Shawinigan citoyens avertis: «On veut que la population se réveille»

Le souhait de quelques contribuables de voir apparaître des associations pour défendre leurs intérêts franchit un nouveau pas avec la création de Shawinigan citoyens avertis. Le mouvement est issu du Regroupement des associations de propriétaires surtaxés de Shawinigan, qui avait envahi la salle du conseil le 1er octobre, lors de la dernière séance publique avant les élections.
Le RAPSS poursuivra ses activités et une rencontre est même prévue avec le maire, Michel Angers, en janvier. Son mandat sera surtout orienté vers la taxation et les évaluations municipales. D'autres citoyens ont décidé de se pencher plus spécifiquement sur les dépenses de la Ville et ils ont formé Shawinigan citoyens avertis.
Dans son premier communiqué de presse, le mouvement explique les raisons de sa création. «Inquiet de voir leur ville se dépeupler, de voir les entreprises quitter la région, de constater les pertes d'emploi qui s'y rattachent, de voir le taux de taxation actuel qui ne cesse d'augmenter, de constater que de plus en plus de résidents n'ont plus les moyens de vivre dans notre ville, un comité de citoyens s'est formé afin de surveiller la gestion financière de la Ville de Shawinigan.»

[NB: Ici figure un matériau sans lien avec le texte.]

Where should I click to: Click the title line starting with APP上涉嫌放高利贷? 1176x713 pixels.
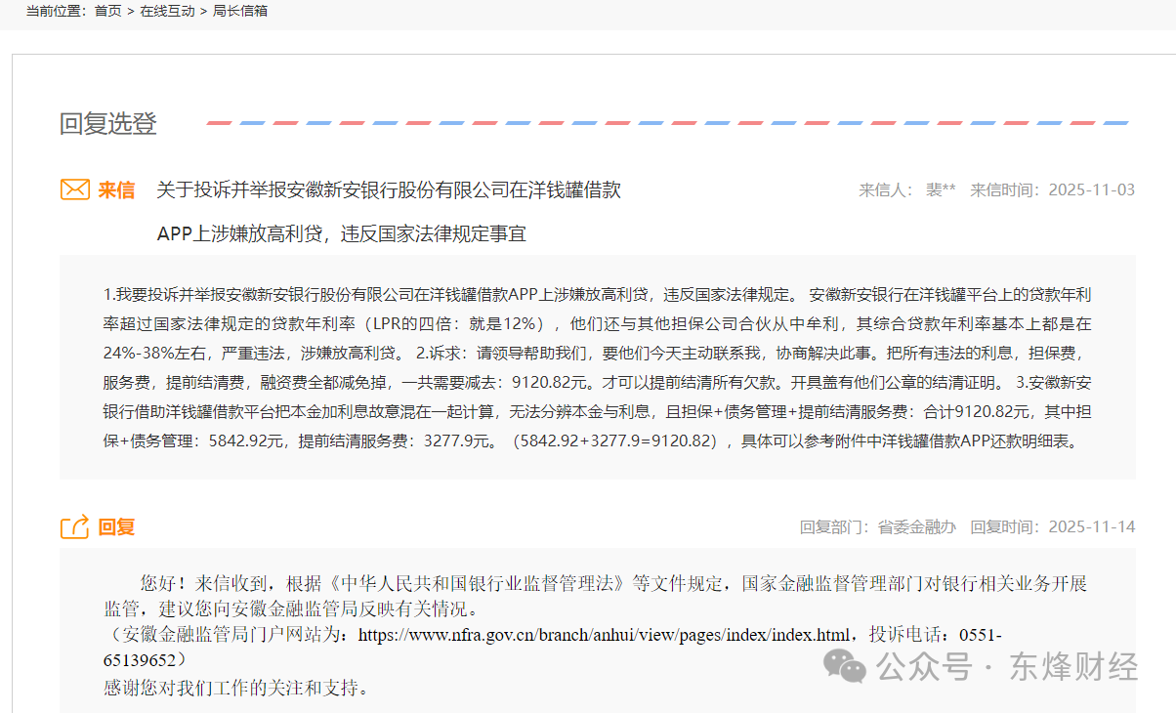pos(342,233)
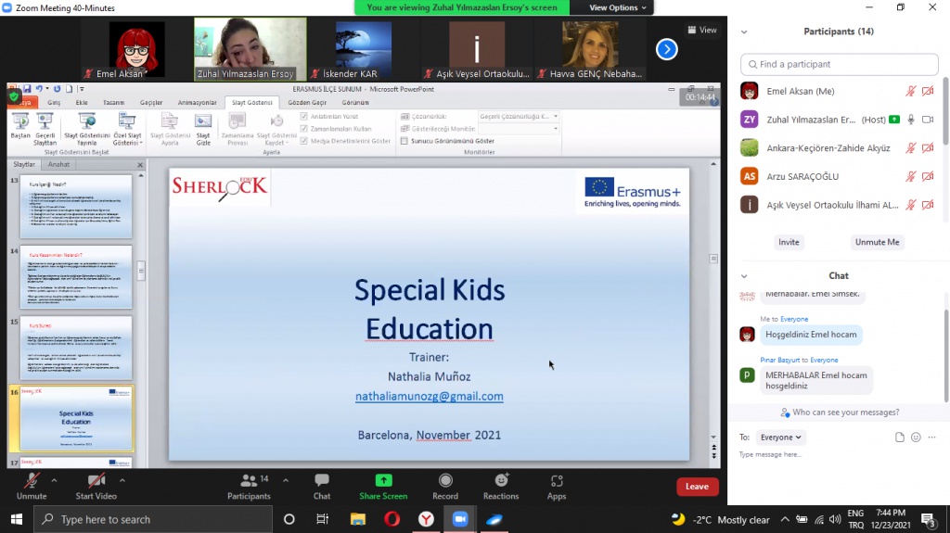This screenshot has height=533, width=950.
Task: Unmute the microphone in Zoom toolbar
Action: (32, 481)
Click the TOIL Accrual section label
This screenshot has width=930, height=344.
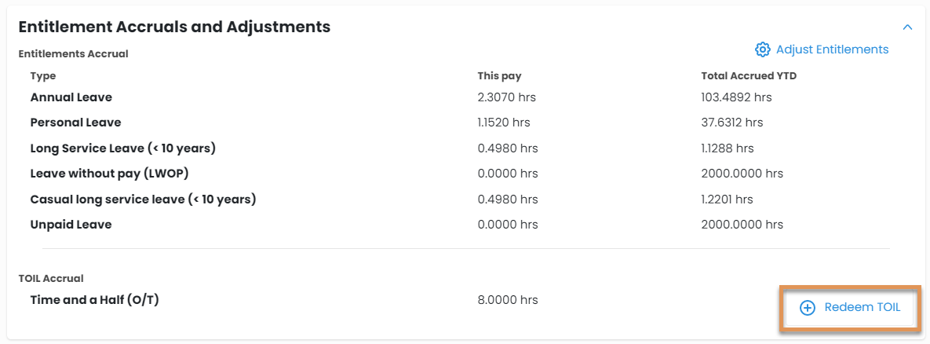[51, 278]
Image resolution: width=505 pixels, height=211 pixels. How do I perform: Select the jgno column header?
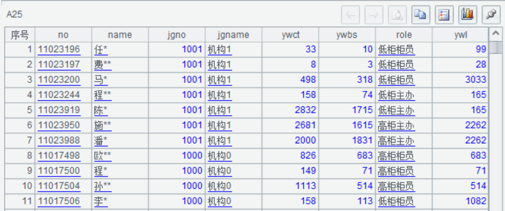[177, 35]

Pour le moment, Diane Borgia agit comme porte-parole. Candidate malheureuse à l'élection du 3 novembre dans le district de la Rivière, la psychothérapeute espère sensibiliser davantage les citoyens sur les choix du conseil municipal.
«Notre groupe gardera à l'oeil les dépenses de la Ville», explique Mme Borgia. «Nous essayons de faire en sorte que la population se réveille un peu!»
Par exemple, SCA dénonce l'adoption d'un règlement d'emprunt de 7,07 millions $ lors de la séance extraordinaire du 25 novembre. Cette somme vise à défrayer les coûts des honoraires des services professionnels en ingénierie pour le projet d'approvisionnement en eau potable, qui n'a même pas encore reçu l'approbation du gouvernement fédéral, fait remarquer Mme Borgia.
«On avance ça juste avant les Fêtes», déplore-t-elle. «Qu'est-ce qui presse? Ce serait important que les gens soient au courant de cette décision. Juste avant Noël, ils sont préoccupés par bien d'autres choses.»
Les opposants à cet emprunt pouvaient se manifester récemment à l'hôtel de ville, pendant la tenue de registre. Comme il fallait 872 signatures pour forcer l'organisation d'un scrutin référendaire ou inciter le conseil municipal à annuler cette résolution, la porte-parole ne se faisait pas trop d'illusion. Finalement, seulement 20 personnes ont manifesté leur opposition.
Quand Shawinigan citoyens avertis sera mieux structuré, Mme Borgia croit possible de mobiliser rapidement un millier de contribuables pour bloquer un règlement d'emprunt. «On vient de démarrer notre groupe», explique-t-elle. «Nous mettons notre énergie à la création d'un site Internet. Mais nous communiquons ensemble pour que la population soit avisée de ce qui se passe et pour qu'on prenne position. On se pose des questions.»
Mme Borgia souhaite que le site Internet permettra aux gens d'avoir une meilleure idée des décisions de gestion des élus de Shawinigan. «Nous ferons le lien avec les articles de journaux, nous aurons des commentaires, des lettres d'opinions, des pétitions. On veut un site rassembleur pour que ce soit plus facile pour les gens d'être informés.»
Dans ses actions, SCA souhaite non seulement surveiller de près les décisions de la Ville, mais aussi celles des organismes paramunicipaux comme la Société de développement de Shawinigan, le Centre local de développement et l'Office de tourisme, foires et congrès.